While there are theories for protective coloration, there is no clear mimicry done by C. macellaria or by other insects specifically mimicking C. macellaria. The metallic green coloration may be a form of warding off predators, but this still in the process of being analyzed.

==Impact==

===Medical===
Cochliomyia macellaria has extensive medical and economic implications. When C. macellaria larvae infest the dead and decaying tissues of animals or humans, myiasis may often occur. Once infestation occurs, a dark brown discharge will start to leaking from the wound. As the infestation increases, there is more agitation and inflamed tissue, which is accompanied by unpleasant smells. After the process of clinical diagnosis begins and the myiasis is recognized, then the larvae are easier to identify. Treatment of these infestations can be time intensive and leads to increased chances of reoccurrences.
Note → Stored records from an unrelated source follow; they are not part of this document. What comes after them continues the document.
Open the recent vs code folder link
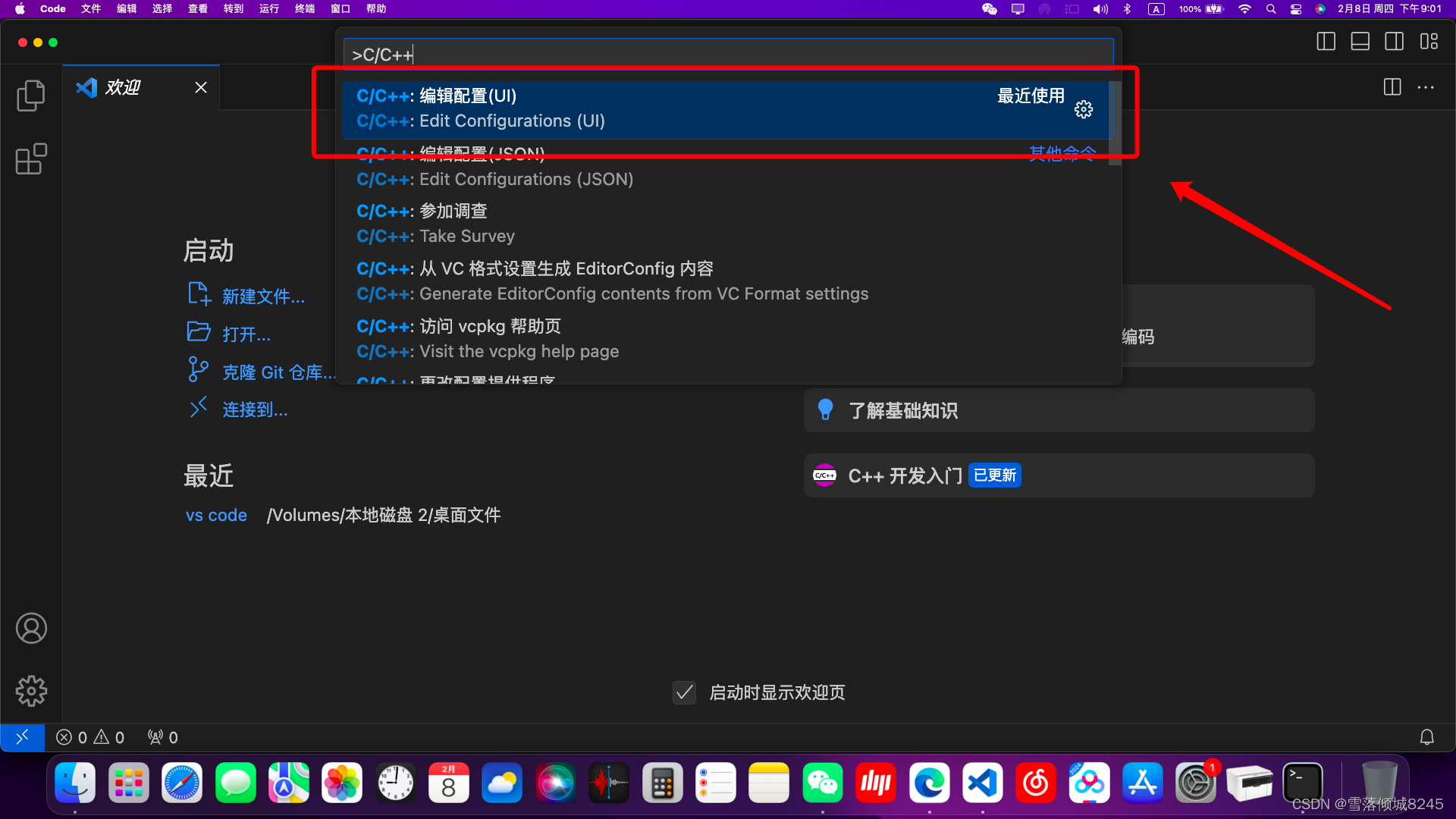 point(216,515)
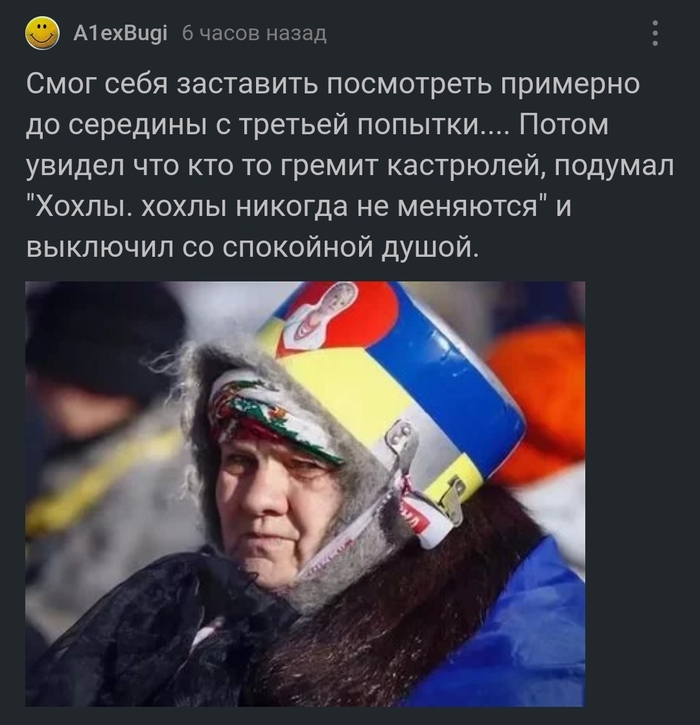
Task: Click the "6 часов назад" timestamp
Action: pos(254,33)
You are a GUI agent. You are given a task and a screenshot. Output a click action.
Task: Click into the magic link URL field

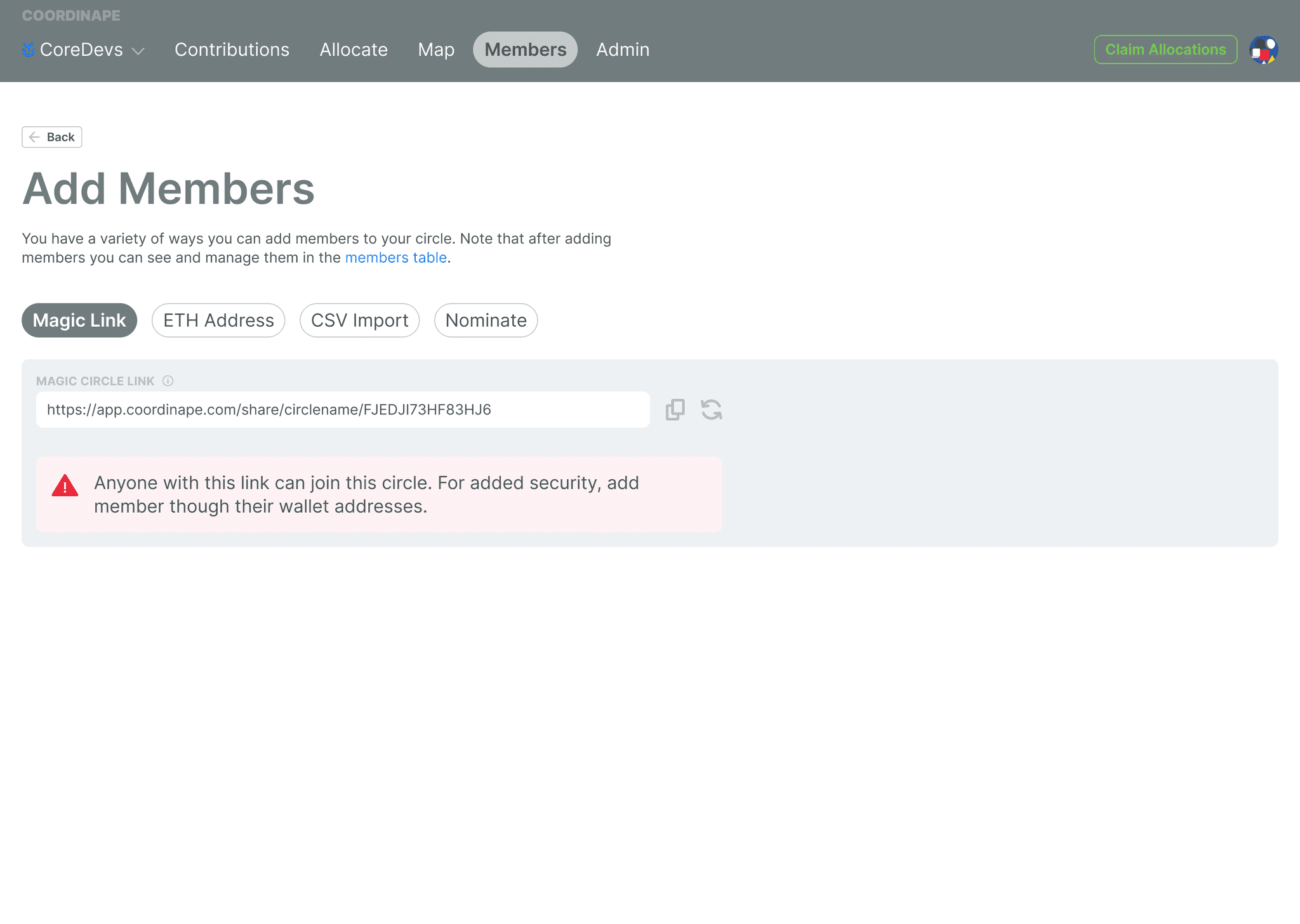pyautogui.click(x=343, y=410)
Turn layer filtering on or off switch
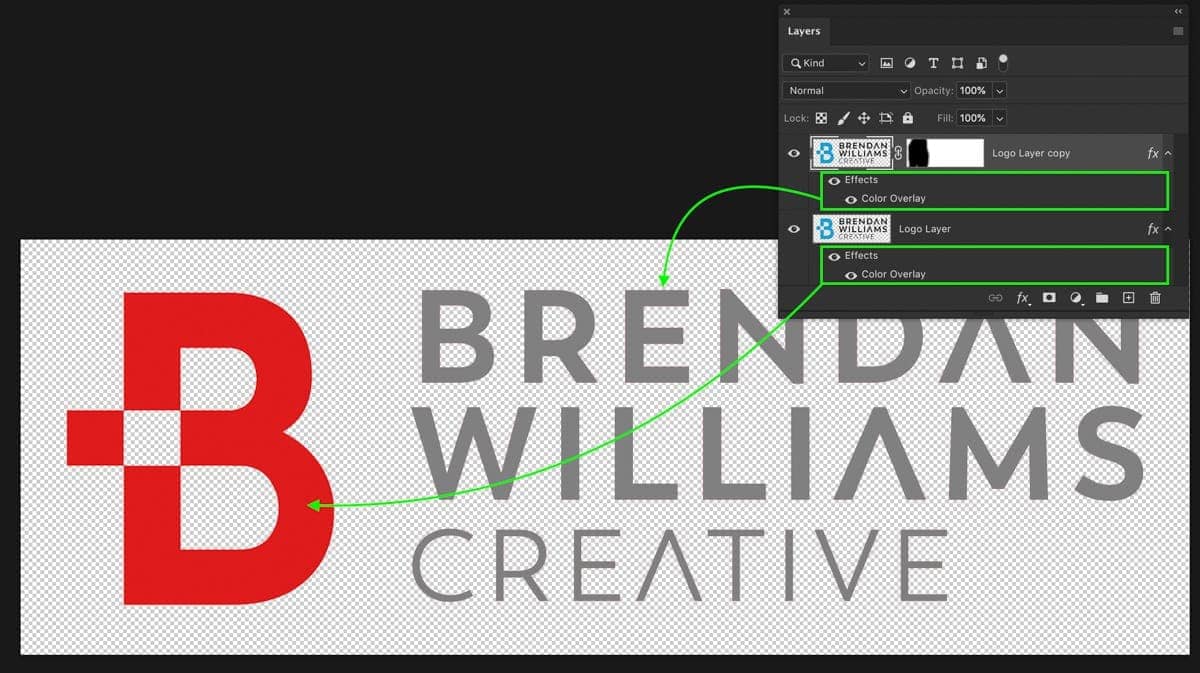This screenshot has width=1200, height=673. pos(1003,63)
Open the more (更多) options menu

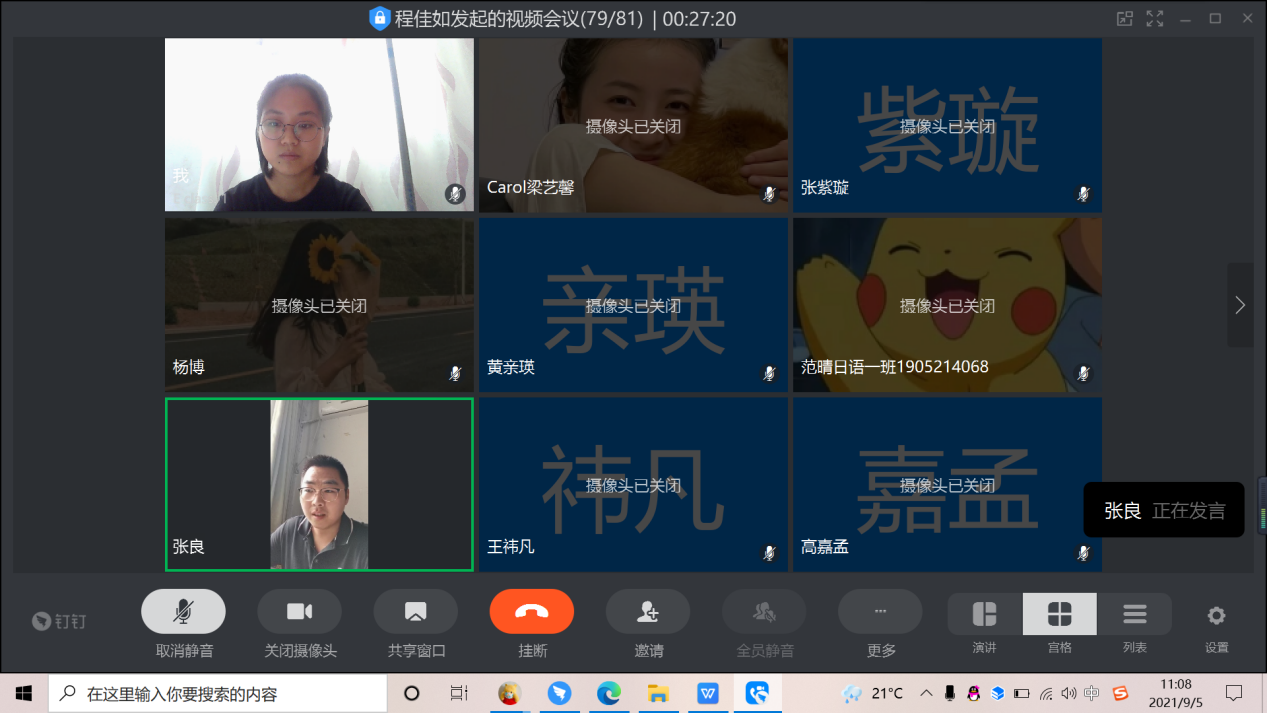[880, 612]
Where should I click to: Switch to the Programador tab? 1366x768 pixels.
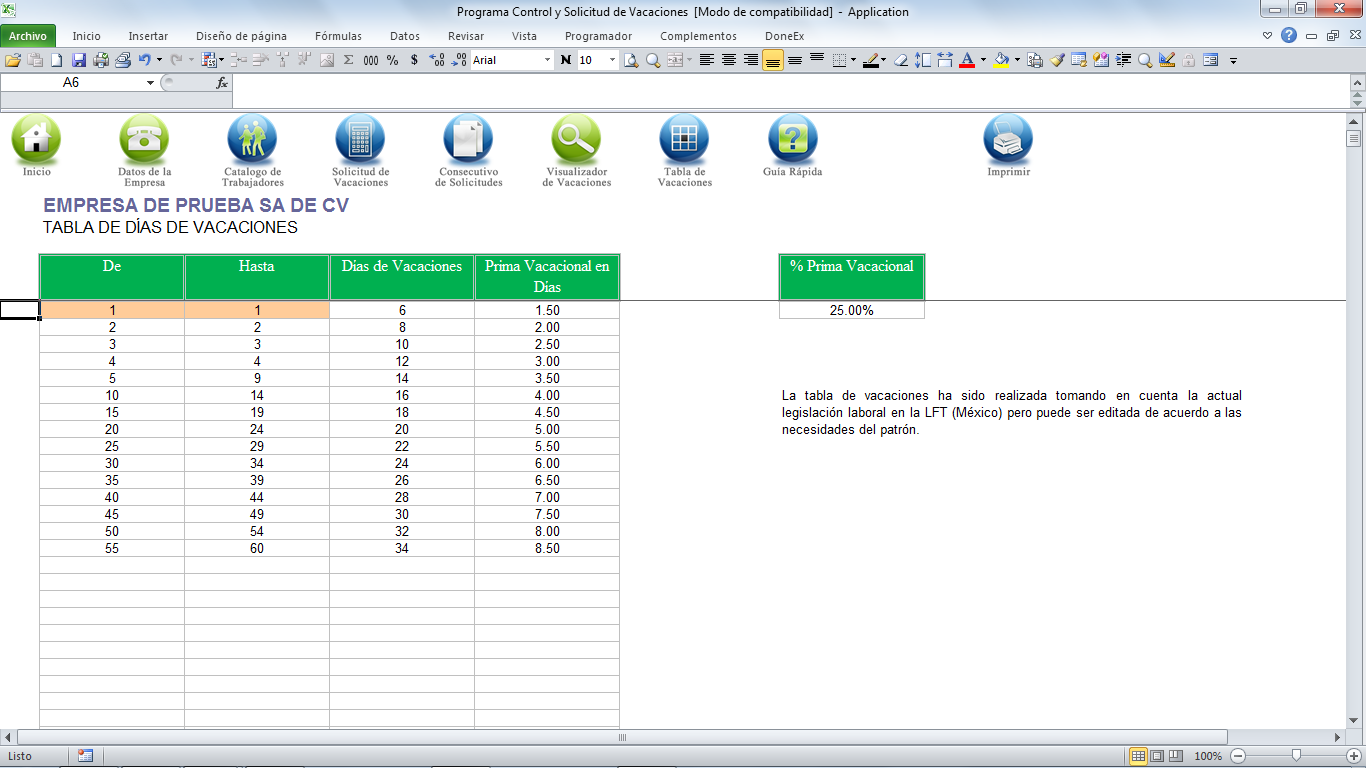click(598, 36)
The first step is manual removal of the larvae followed by an antibiotic smear.

===Economic===
The livestock industry considers the secondary screwworm an important pest because of the enormous economic losses caused by cases of myiasis and disease transmission. The medical and pesticide treatment costs the United States millions of dollars annually.

==Forensic importance==

Cochliomyia macellaria is the most common species of blow flies found on carrion in the southern United States. C. macellaria has recently gained recognition in forensic entomology because of its occurrence on decomposing remains. Since the analysis of the succession and occurrence has been well defined, it is possible to create postmortem interval estimations, which are crucial for forensic entomology. Adult C. macellaria in the southeastern United States are only attracted to the dead tissue on animals minutes after the death. In other regions of the United States, the adult flies are attracted to the dead flesh after a 24-hour delay.